Their younger son, John, the third and last earl, was appointed Governor of Jamaica in 1674 with instructions to develop sugar planting and negotiate prices of slaves with the Royal African Company.
This brought him into conflict with the notorious pro-buccaneering Sir Henry Morgan, who had been appointed his deputy.
The economic development of the island during this period meant that as the hegemony of the pirates declined, an industrial level of slavery and its associated cruelty and brutality was ushered in.
On his return to Britain, Carbery was prominent in learned societies, but was also known for his debauchery.

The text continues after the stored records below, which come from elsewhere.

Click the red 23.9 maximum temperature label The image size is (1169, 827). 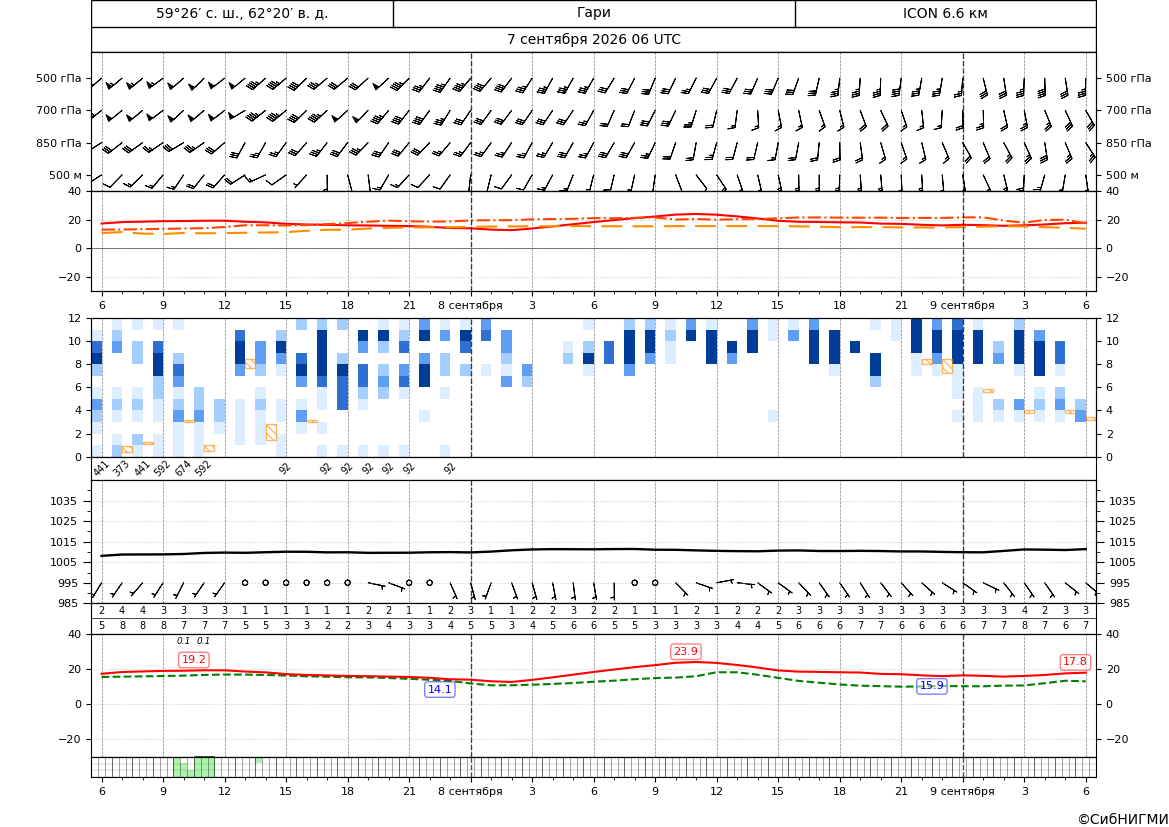tap(685, 652)
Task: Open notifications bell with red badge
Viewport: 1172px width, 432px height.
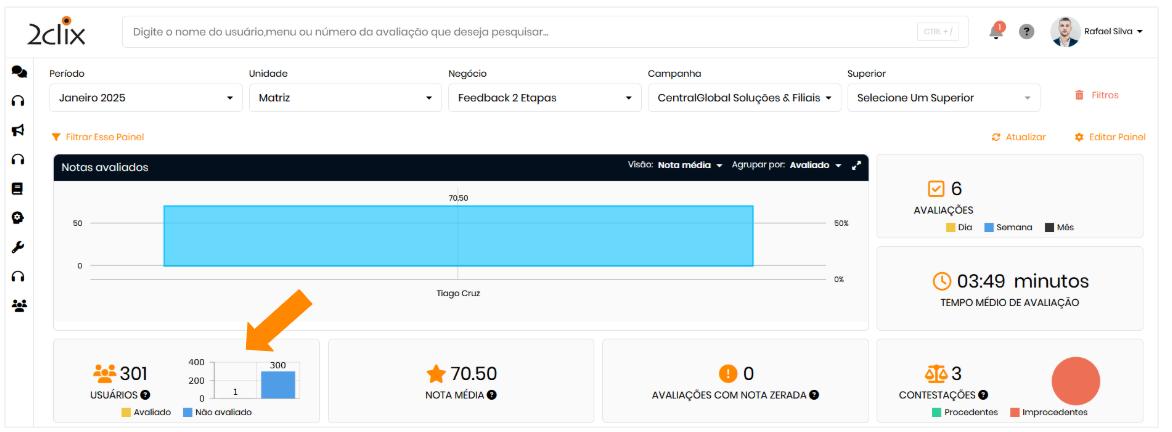Action: (x=996, y=32)
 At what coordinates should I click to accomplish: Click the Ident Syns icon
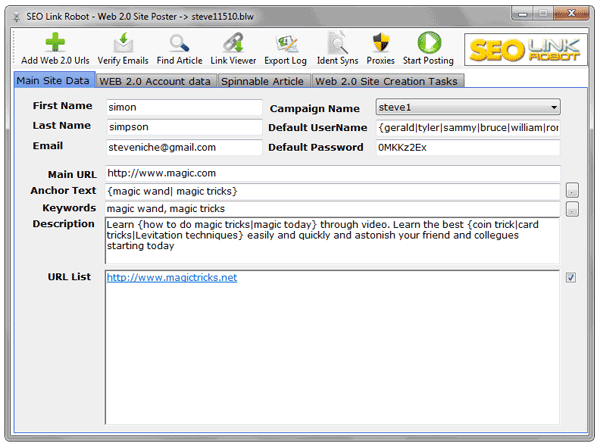click(337, 43)
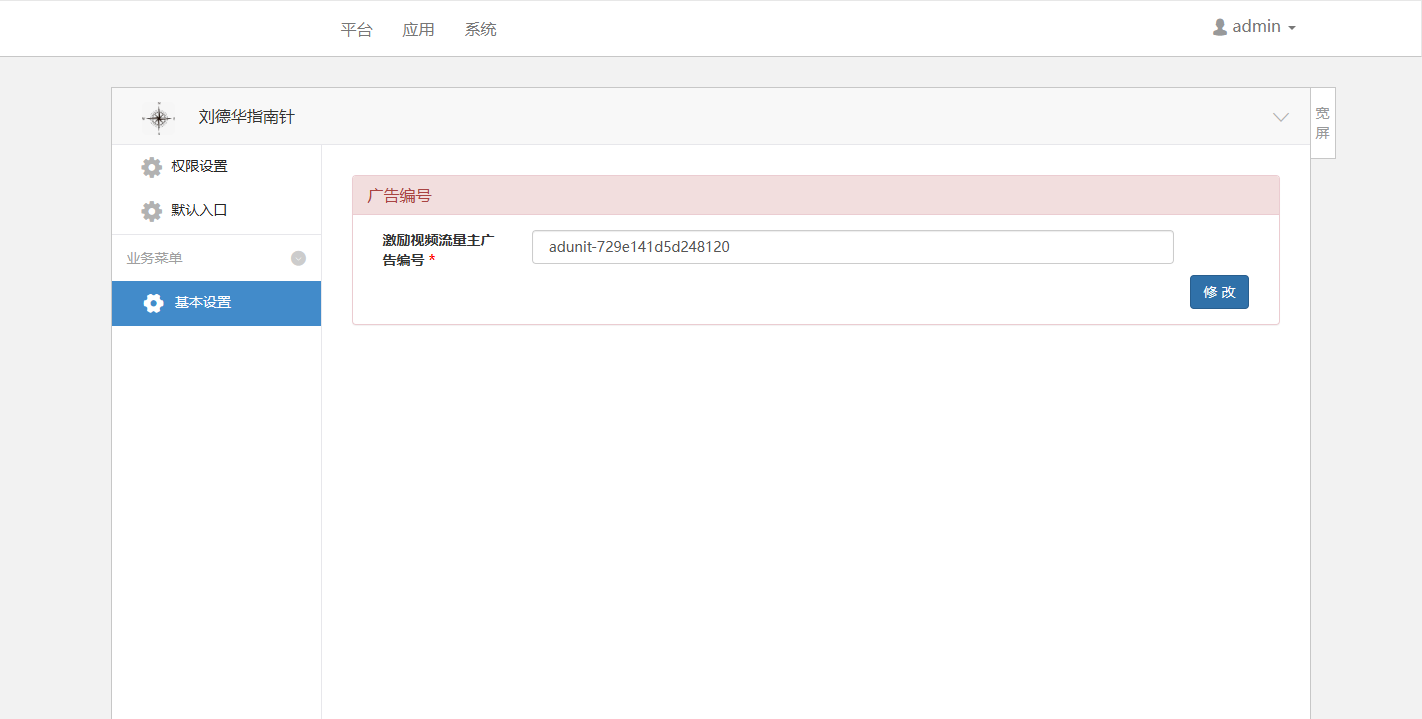Click the compass logo icon

(x=158, y=117)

He was described by Samuel Pepys of all people as “one of the lewdest fellows of the age.”
Lady Anne Vaughan his daughter, married the Marquess of Winchester in haste and repented at leisure as their marriage was an unhappy one.

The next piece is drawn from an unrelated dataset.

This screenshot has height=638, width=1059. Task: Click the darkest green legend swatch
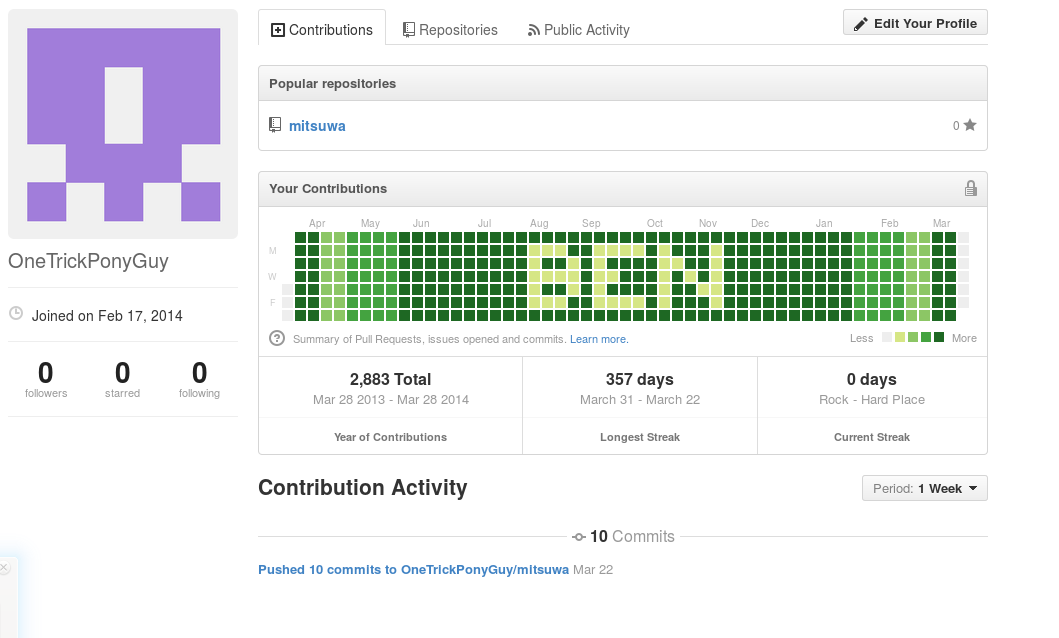[x=939, y=338]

When she died in 1751, she left Golden Grove to a distant cousin, yet another John Vaughan, from Essex.
The Tudor house at Golden Grove had disastrously gone up in flames thirty years earlier and was rebuilt by him, although he never lived there.
When John’s grandson, the last John Vaughan of Golden Grove died in 1804, there were plenty of Vaughan relations, including a sister who might reasonably have expected to inherit the estate, but they were all snubbed in his will.

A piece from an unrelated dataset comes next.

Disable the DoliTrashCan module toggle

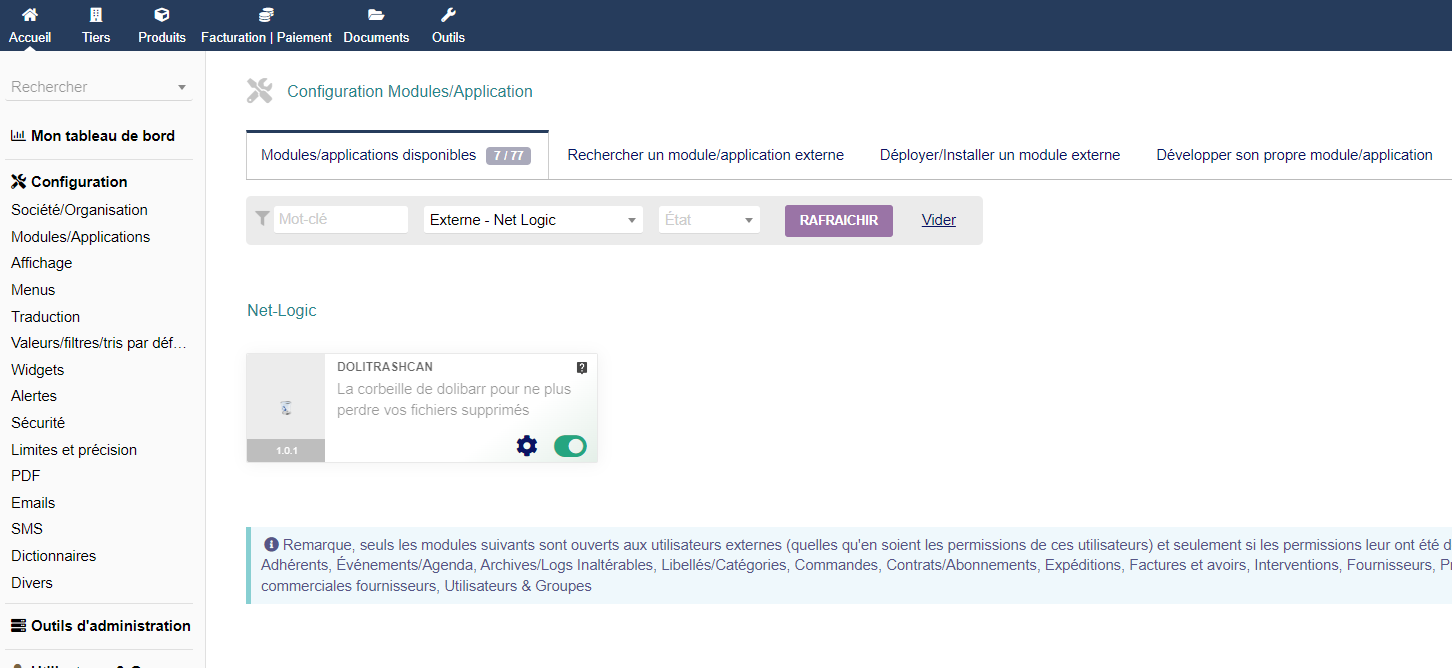[x=570, y=446]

Instead, a widower and childless, he left everything to his best friend, John Campbell.
This did not stop the rumour mill and a story took hold, that when travelling in Europe together on the Grand Tour they had each made a will in each other’s favour in case of death, to avoid local officials seizing their belongings. Instead of destroying Vaughan’s will on their return it was claimed that Campbell kept it his copy and produced it on his friend’s demise.
The Cawdors
John Campbell, Baron Cawdor, who was part of the anti-slavery faction in Parliament, and recklessly addicted to the collection of art and antiquities, inherited a Golden Grove heavily encumbered by debt.
A true romantic, he married Isabella Caroline Howard, daughter of the impoverished Earl of Carlisle after apparently falling in love with her at first sight.
When his son John Frederick Campbell came into the estate in 1821, he commissioned Jeffry Wyatville to design a fashionable new mansion in Scottish Baronial Gothic which became the third incarnation of Golden Grove and was located in a more commanding position on the hill above the old house.
During the Second World War the house was a school and was also used by the American forces.
The County Council acquired a lease on the property in the 1950s, using it as an agricultural college, and opening the park to the public until 2003.
It was sold several times after this in quick succession and the house and grounds quickly deteriorated.
However, in October 2011 the property was acquired by the Golden Grove Trust which has now reopened the park, arboretum and tearoom so that once again visitors can enjoy the tranquil loveliness of Golden Grove.
The park is open every day between 9am and 6pm, the cafe from 10am to 5pm in the Summer & 10am to 4pm in the winter. There is a parking charge of £1.50 2hrs, £2.50 3hrs, £4.00 all day. For entry to the Arboretum £4.00 adults, £2.00 children. Dogs are welcome & can run free in the park but must be on leads in the arboretum).